Все стояли, обвиснув плечами, и дышали как вконец загнанные. Пошатывались. Солнце появилось краешком, лица казались красными с сизыми кругами. На земле булькал кровью Горбаткин, отходил свое. Немцы лежали в развороченных кустах, как четыре шпалы. Иван Семеныч бросил винтовку и налег грудью на пень, душно…
– Ты… Ты… Ты хорошо… – повторял Шикин, он в изнеможении сидел на земле и свесил книзу голову.
Давно это было.
Глава четвертая
Хлеб поспел, а они все не ехали. Молодой и средний возрасты деревни нервничали сдержанно, скрытно, но старые распахнулись сразу. Старуха Кручиниха видела сны, рассказывала их с самого утра. Сны Кручинихи и обычно-то не сбывались, даже погоду угадывала редко, а сейчас ей было совсем тяжело. Но слушать ее слушали, старуха поддерживала ожидание, врала самозабвенно, не стыдясь, не смущаясь своих неудач, – душа болела. Она говорила, что шофера и механизаторы приедут еще вчерашним утром:
– Еще и туман не прольется, миленькая.
И что сегодняшним утром – тоже говорила, а они не ехали.
– И дожжок странный снился. Дважды вдруг дожжок полил. Ну да! – говорила она, а затем что-то совсем несвязное, несуразное, чтоб хоть случайно попасть в точку. Она ходила от избы к избе, рассказывала про «дожжок», про снящихся ей белых коней, которые «все скачуть и скачуть», ее слушали, кивали, ждали, а у Баньковых уже запели деды. Это уж точно была примета, и деревня сразу же притихла. Три деда, единственные три старика, гудели древние свои песни – покурят все трое, поплюются «для чистоты горла», воды выпьют, и негромко тянется дребезжащее и торжественное:
За долиной за зеленой,
где солдатом расставался…
И, всхлипывая под песню, шатаясь и гнясь к земле, медленно переходит дорогу Кручиниха к следующей избе.
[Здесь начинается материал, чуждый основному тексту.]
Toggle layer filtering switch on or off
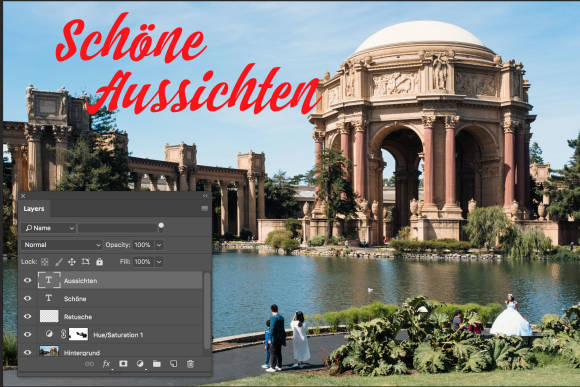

Председатель Груздь и оба бригадира заперлись у Груздей и о чем-то шепчутся, окна занавесили. В правлении сидит счетовод и томится: в пустоте и тишине один-одинешенек щелкает на счетах. Одноногий, высокорослый, он дома поест и опять приходит считать, хотя считать ему нечего – придет, костыли в сторону и пересчитывает, щелкает, и избави боже его оторвать: занят… И ежечасно пристает к нему кладовщица, здоровенная девка Валька, травит его:
– Иди к бабе. Время уже.
– Не мешай.
Валька басит:
– Иди, иди. А то Иван Семеныч бабу твою отобьет.
– Не мешай.
– А ты не порть счеты, дурень безногий.
– Вот я тя щас костыликом…
К одиннадцати часам, почти к полудню, пацаны, младшие братишки и с ними вся мелкота, двинулись на Бугры. Нечесаные, обгоревшие, с облупленными носами, они расселись стайками на земле. Были там две березы, гнутые, как Кручиниха, – на них тоже влезли и расселись.
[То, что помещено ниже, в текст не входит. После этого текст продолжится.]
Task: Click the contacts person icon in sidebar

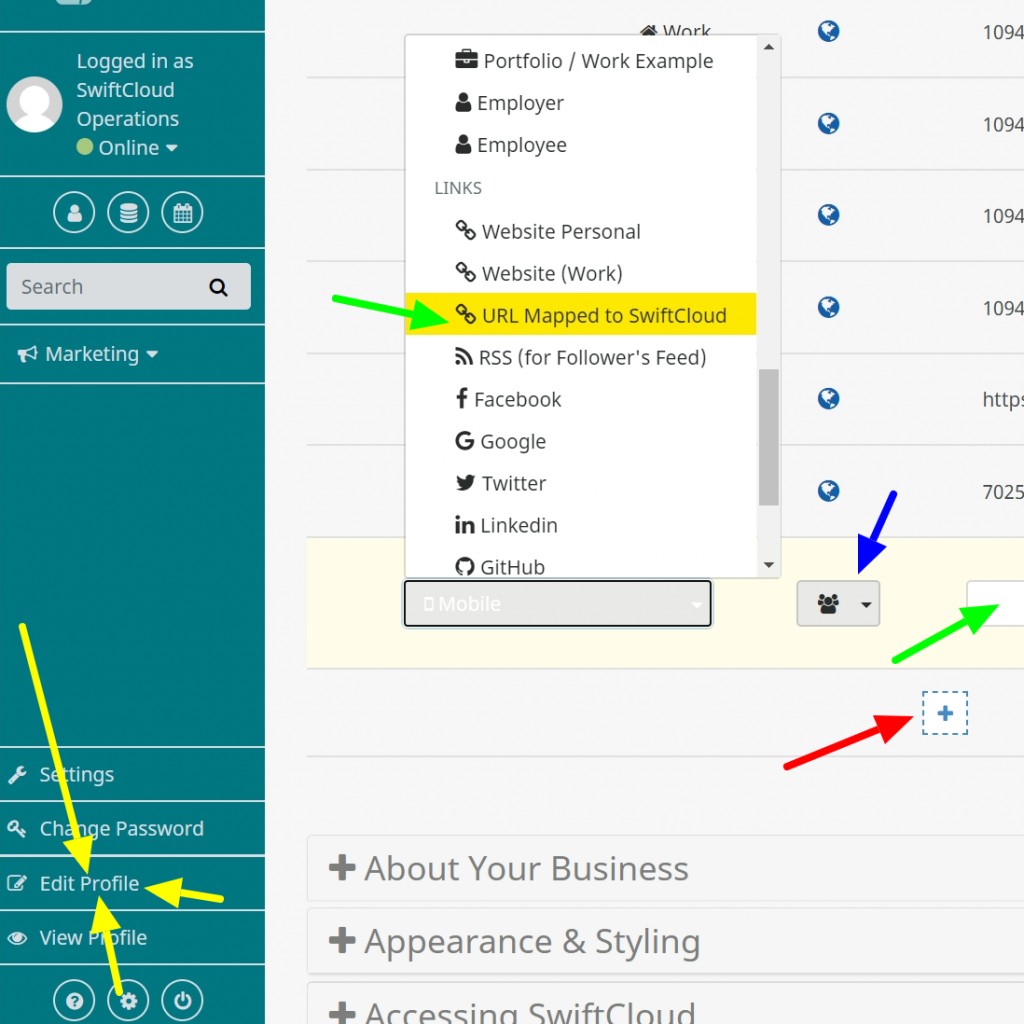Action: coord(74,212)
– Во! Во, пылюга! – кричали они сверху.
– Э, балда, – более старшие пацаны презрительно выбранили их снизу. Они и раньше заметили курящуюся по дальней дороге степную пыль, но легка была пыль – одна машина. И уж никак не колонна, не трактора, не комбайны.
– А за лесом они не проедут?
Справа от Бугров был лесок, тот, что с лесником, и кругозор ограничивался.
– Не.
– А позапрошлый помнишь? Той дорогой и проехали.
– Так то не к нам.
– А все равно б посмотреть.
Пацаны сидели, как бы дело делали, кто-то бегал домой, возвращался с куском хлеба, подхватив два-три сигаретных бычка по дороге, – и опять сидели. За час или за два нет-нет и катила вдалеке маленькая, как коробок, машина. Сначала хвост пыли, а затем выкатывался, обозначался впереди пыли и сам коробок, с колесами и еле видным пятнышком, лицом водителя. Но машина не сворачивала, мимо, и пацаны провожали ее опаленными до мяса носами.
Прекратилось гудящее пение дедов, и совсем тихо стало. Не лаяли собаки, жарко. Туберкулезный мальчик, сын дачницы, покричал, поплакал и настоял, чтоб его вывезли в колясочке на крыльцо в нережимное для него время. Он сидел, тоже уставился пламенным личиком в ту сторону, ждал, смотрел с крыльца (как с возвышения) и будто бы тоже был сейчас на Буграх с ребятами.
Деды петь перестали – двое ушли за Черным Петухом, а третий хоть продолжал, но напевал очень тихо:
За дальней за сторонушкой,
где солдатиком я был…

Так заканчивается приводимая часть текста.